Early bloomer Andreescu aiming to join select group
Twelve months ago she lost in the first round of qualifying at Flushing Meadows and was ranked outside of the top 200 in the world.
But she has become the most talked about young player on the planet following a remarkable rise this year.
Since then she has won prestigious WTA Premier titles at Indian Wells and Toronto, rising to 15th in the world as a result and raking in £1.79m of her £1.97m career prize money.
Asked what her reaction would have been if somebody told her a year ago she would be facing Williams in the US Open final, she said: “I don’t think I would have believed them. It’s just crazy what a year can do.

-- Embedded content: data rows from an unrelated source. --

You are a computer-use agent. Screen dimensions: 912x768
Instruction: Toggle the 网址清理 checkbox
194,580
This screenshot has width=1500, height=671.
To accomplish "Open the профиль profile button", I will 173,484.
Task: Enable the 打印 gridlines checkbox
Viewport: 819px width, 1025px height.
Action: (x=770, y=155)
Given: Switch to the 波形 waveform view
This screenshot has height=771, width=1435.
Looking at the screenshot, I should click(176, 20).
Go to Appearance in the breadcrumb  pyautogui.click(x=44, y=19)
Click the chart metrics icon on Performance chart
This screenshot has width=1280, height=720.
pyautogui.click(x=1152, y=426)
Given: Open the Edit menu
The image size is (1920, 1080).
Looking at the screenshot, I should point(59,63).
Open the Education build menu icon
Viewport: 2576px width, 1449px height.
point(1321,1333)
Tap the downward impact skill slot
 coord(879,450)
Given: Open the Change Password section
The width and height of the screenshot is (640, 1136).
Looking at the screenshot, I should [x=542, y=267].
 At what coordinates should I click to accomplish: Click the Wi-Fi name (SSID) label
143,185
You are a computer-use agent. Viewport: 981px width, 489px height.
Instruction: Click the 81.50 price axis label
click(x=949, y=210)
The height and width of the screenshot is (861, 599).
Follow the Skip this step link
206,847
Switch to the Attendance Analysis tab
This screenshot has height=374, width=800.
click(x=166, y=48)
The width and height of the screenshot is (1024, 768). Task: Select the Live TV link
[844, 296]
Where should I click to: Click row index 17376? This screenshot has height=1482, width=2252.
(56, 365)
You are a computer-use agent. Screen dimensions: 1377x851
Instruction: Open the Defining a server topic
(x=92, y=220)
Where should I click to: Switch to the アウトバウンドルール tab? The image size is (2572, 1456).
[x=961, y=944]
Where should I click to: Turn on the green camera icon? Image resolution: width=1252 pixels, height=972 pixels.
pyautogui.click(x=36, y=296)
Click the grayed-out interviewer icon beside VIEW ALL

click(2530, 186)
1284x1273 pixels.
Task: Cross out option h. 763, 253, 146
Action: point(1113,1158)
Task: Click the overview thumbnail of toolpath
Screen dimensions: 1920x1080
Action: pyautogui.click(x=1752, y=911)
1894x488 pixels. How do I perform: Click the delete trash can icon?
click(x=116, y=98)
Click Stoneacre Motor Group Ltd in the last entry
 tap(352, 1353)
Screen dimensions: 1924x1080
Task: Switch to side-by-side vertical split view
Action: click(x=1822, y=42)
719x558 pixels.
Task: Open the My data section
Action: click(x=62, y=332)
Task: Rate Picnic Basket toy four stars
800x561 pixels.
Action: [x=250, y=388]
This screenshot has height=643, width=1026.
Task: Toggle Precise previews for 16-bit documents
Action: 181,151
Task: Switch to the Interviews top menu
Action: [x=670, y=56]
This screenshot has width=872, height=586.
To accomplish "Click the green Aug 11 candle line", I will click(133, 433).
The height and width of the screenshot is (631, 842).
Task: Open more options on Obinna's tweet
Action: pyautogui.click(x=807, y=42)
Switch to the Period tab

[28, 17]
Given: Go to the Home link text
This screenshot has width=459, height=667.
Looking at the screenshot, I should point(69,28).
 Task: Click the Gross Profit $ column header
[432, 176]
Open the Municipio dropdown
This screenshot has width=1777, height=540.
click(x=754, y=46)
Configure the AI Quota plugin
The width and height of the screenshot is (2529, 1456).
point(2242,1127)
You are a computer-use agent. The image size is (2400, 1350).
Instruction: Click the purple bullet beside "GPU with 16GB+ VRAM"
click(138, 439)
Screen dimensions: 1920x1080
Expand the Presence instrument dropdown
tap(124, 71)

“If someone would have said that a couple weeks ago, I think I would have believed them.”
Belief is not something Andreescu has in short supply, her confidence exuding in a marvellous all-round game which has the variety to pull opponents apart, as well as having a killer forehand already rated as one of the best in the game.
That fearlessness also shone through in her semi-final win over Swiss 13th seed Belinda Bencic where she saved six break points in the opening set and fought back from 5-2 down in the second to win 7-6 (7-3) 7-5.
“I think it’s just inside of me somehow. I think it’s just my passion for the game, as well,” she said.
“I expect a lot from myself, so I think that pressure also helps me do my best in matches.”
Andreescu has already earned six wins over top-10 players this year – Caroline Wozniacki, Svitolina, Kerber (twice), Kiki Bertens and Karolina Pliskova – while she also led by an early break before Williams retired from their Rogers Cup final in Toronto last month with a back injury.
This run to the US Open final means she has won 13 straight matches and an extraordinary 44 of her 48 matches this season.
One more win will see her become the first teenager to win their first Grand Slam singles title since Maria Sharapova won Wimbledon aged 17 in 2004.
She would also match Monica Seles’ record of winning a major in the Open era on only her fourth appearance in a Grand Slam main draw.
“I’ve always dreamt of this moment ever since I was a little kid. But I don’t think many people would have actually thought that it would become a reality,” Andreescu said.
“Being in the final is really special. Hopefully I can play a little bit better than I did in the semi-finals.”
|Routes to the US Open final|
|Serena Williams||Bianca Andreescu|
|First round||bt Maria Sharapova 6-1 6-1||bt Katie Volynets 6-2 6-4|
|Second round||bt Caty McNally 5-7 6-3 6-1||bt Kirsten Flipkens 6-3 7-5|
|Third round||bt Karolina Muchova 6-3 6-2||bt Caroline Wozniacki 6-4 6-4|
|Fourth round||bt Petra Martic 6-3 6-4||bt Taylor Townsend 6-1 4-6 6-2|
|Quarter-finals||bt Wang Qiang 6-1 6-0||bt Elise Mertens 3-6 6-2 6-3|
|Semi-finals||bt Elina Svitolina 6-3 6-1||bt Belinda Bencic 7-6 (7-3) 7-5|
Marion Bartoli, 2013 Wimbledon champion on BBC Radio 5 live
I think Serena has been feeling that extra bit of pressure since coming back from giving birth to Olympia which she didn’t have before, necessarily.
For me it comes down to the extra pressure she puts on herself, on her own shoulders.
We are very close friends and we talked about it at length after she lost to Sofia Kenin at Roland Garros and for some reason she just can’t get that extra pressure out of her mind.
She just feels she has to win this one, and it has to be that one that she’s going to get to 24 and then to 25.
I think she’ll be able to realise that it’s not the correct mindset to have and that she should feel confident that she is the better player.